**PROBLEM**
Repeat exactly the line containing "Where should I click to: Select" and every line after it in the entries, and nothing besides.

**Records from a data collection**
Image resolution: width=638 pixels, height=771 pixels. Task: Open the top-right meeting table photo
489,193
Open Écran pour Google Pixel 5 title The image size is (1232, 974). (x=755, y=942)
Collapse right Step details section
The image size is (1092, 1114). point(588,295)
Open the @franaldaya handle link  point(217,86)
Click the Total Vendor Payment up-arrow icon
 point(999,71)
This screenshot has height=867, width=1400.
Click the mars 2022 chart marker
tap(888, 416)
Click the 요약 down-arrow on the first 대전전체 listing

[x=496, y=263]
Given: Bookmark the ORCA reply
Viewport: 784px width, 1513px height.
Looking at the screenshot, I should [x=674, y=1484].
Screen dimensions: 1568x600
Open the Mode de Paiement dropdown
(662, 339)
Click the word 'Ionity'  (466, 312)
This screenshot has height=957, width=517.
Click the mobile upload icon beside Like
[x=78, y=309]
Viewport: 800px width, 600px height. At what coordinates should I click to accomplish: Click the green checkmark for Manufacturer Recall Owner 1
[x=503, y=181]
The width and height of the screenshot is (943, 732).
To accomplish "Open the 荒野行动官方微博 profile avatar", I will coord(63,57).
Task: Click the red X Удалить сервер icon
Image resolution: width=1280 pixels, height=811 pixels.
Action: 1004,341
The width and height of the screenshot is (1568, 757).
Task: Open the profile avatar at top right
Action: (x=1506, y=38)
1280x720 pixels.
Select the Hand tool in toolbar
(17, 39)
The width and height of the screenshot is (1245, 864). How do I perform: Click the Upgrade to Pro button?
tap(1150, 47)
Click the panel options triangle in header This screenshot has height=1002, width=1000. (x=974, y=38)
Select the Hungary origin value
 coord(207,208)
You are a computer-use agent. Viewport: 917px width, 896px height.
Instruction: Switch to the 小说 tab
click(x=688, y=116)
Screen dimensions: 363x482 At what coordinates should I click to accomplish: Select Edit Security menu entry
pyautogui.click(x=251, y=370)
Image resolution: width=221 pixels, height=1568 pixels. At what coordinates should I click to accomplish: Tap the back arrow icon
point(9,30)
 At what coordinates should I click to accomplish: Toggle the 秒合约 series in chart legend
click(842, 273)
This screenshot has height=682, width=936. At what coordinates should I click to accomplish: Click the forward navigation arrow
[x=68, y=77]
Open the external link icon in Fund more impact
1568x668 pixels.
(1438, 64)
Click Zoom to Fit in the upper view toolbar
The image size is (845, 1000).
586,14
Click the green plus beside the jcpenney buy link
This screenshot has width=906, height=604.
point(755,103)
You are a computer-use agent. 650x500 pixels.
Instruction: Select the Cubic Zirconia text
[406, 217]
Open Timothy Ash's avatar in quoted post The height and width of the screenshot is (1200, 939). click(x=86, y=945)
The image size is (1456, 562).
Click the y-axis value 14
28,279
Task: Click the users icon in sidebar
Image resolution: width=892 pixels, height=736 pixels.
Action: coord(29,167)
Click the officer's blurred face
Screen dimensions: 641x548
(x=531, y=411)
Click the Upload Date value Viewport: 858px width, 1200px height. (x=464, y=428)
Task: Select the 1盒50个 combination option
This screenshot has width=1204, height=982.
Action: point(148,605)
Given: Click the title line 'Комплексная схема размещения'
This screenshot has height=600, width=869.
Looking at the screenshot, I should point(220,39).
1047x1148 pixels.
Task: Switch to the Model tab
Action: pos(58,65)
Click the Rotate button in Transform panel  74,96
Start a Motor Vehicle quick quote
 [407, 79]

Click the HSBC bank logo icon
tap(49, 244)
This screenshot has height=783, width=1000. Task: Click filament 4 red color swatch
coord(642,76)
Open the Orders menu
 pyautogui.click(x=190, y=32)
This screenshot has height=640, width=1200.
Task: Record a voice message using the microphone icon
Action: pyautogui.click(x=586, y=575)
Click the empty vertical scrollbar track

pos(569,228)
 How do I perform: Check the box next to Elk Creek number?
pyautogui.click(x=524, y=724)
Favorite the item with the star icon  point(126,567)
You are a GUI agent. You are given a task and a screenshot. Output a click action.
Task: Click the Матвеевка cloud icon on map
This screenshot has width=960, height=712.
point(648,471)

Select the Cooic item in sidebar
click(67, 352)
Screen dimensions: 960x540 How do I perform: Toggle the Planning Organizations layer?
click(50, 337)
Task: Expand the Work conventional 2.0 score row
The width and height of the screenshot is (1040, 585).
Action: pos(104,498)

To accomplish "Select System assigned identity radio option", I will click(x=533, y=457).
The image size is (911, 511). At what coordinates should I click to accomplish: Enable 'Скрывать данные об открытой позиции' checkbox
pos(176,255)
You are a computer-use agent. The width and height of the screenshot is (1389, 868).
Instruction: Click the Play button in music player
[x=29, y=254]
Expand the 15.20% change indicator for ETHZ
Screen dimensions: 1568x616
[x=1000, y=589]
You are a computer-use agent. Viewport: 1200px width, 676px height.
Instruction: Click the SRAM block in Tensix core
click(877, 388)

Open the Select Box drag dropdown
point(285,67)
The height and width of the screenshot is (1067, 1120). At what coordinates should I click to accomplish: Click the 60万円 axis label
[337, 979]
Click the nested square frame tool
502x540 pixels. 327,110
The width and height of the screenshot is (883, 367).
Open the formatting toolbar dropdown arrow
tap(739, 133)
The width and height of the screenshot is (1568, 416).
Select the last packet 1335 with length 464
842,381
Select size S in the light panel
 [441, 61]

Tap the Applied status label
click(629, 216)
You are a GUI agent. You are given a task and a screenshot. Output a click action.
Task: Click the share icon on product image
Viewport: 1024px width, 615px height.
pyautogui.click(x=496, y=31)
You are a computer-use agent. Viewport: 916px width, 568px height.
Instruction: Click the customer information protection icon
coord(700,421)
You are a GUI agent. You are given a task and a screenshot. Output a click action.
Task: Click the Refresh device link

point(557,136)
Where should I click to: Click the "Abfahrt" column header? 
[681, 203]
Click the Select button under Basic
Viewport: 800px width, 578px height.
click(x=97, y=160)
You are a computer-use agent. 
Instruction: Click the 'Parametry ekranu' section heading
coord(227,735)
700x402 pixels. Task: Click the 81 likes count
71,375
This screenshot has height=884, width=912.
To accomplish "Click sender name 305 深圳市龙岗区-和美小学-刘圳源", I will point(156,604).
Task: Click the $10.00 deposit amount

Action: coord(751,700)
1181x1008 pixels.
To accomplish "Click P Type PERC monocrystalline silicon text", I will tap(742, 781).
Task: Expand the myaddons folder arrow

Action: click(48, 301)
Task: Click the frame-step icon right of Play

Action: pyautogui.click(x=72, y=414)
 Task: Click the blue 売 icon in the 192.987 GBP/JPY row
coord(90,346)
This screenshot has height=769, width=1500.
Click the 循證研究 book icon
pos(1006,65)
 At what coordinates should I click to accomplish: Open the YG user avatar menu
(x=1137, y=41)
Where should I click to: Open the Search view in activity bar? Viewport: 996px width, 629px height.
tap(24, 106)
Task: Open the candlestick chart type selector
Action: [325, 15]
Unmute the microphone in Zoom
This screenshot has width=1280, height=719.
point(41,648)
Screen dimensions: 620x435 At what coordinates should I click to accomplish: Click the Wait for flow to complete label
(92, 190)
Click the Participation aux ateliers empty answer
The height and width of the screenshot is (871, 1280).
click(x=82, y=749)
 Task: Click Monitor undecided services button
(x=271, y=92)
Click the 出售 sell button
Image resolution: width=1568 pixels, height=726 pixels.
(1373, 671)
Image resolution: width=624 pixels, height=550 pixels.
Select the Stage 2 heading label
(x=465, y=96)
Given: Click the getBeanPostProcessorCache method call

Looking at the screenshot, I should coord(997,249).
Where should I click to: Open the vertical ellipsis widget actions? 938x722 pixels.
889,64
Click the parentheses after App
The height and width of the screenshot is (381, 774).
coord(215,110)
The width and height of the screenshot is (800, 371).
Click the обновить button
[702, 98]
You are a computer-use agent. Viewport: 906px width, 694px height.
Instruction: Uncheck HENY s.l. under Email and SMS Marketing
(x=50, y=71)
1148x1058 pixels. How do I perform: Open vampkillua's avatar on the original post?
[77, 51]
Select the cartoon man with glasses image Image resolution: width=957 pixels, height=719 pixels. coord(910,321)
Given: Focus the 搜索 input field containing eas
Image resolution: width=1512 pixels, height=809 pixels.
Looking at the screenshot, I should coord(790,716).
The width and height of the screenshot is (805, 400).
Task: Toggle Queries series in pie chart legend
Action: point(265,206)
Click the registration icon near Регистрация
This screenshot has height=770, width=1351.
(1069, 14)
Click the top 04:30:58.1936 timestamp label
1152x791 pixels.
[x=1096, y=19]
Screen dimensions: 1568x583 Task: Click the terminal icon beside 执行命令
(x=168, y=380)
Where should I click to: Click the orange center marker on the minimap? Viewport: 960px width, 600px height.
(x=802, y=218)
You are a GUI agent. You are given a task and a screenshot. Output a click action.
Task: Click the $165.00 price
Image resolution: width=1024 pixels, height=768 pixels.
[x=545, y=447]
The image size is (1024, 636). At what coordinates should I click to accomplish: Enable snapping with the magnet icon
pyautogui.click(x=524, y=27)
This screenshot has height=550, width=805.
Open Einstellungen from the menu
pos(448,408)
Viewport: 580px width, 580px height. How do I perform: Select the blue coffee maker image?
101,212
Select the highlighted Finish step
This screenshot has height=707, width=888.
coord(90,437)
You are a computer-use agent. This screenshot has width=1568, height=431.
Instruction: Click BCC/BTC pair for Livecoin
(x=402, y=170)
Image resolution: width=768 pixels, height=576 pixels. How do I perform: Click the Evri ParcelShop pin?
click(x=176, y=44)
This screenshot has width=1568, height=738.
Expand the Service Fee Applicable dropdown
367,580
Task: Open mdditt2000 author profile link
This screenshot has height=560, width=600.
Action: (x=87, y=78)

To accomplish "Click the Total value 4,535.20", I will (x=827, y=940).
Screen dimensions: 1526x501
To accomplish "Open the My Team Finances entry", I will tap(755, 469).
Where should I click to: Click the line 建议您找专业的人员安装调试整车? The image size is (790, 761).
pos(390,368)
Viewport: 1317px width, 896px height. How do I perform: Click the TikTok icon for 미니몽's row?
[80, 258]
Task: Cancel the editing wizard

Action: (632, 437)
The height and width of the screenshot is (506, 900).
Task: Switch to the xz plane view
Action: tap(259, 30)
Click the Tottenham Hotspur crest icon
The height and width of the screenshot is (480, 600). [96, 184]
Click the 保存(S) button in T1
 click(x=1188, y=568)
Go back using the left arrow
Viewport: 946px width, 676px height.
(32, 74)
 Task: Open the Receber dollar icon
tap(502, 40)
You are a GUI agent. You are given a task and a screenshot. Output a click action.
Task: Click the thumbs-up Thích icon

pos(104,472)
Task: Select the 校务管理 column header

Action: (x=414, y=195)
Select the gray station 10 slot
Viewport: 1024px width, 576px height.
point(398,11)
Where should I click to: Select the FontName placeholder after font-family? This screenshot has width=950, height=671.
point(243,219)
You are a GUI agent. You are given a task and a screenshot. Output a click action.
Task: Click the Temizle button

**RESPONSE AREA**
Where should I click to: Select the FontName placeholder after font-family? This screenshot has width=950, height=671.
point(243,219)
You are a GUI agent. You are given a task and a screenshot. Output a click action.
Task: Click the Temizle button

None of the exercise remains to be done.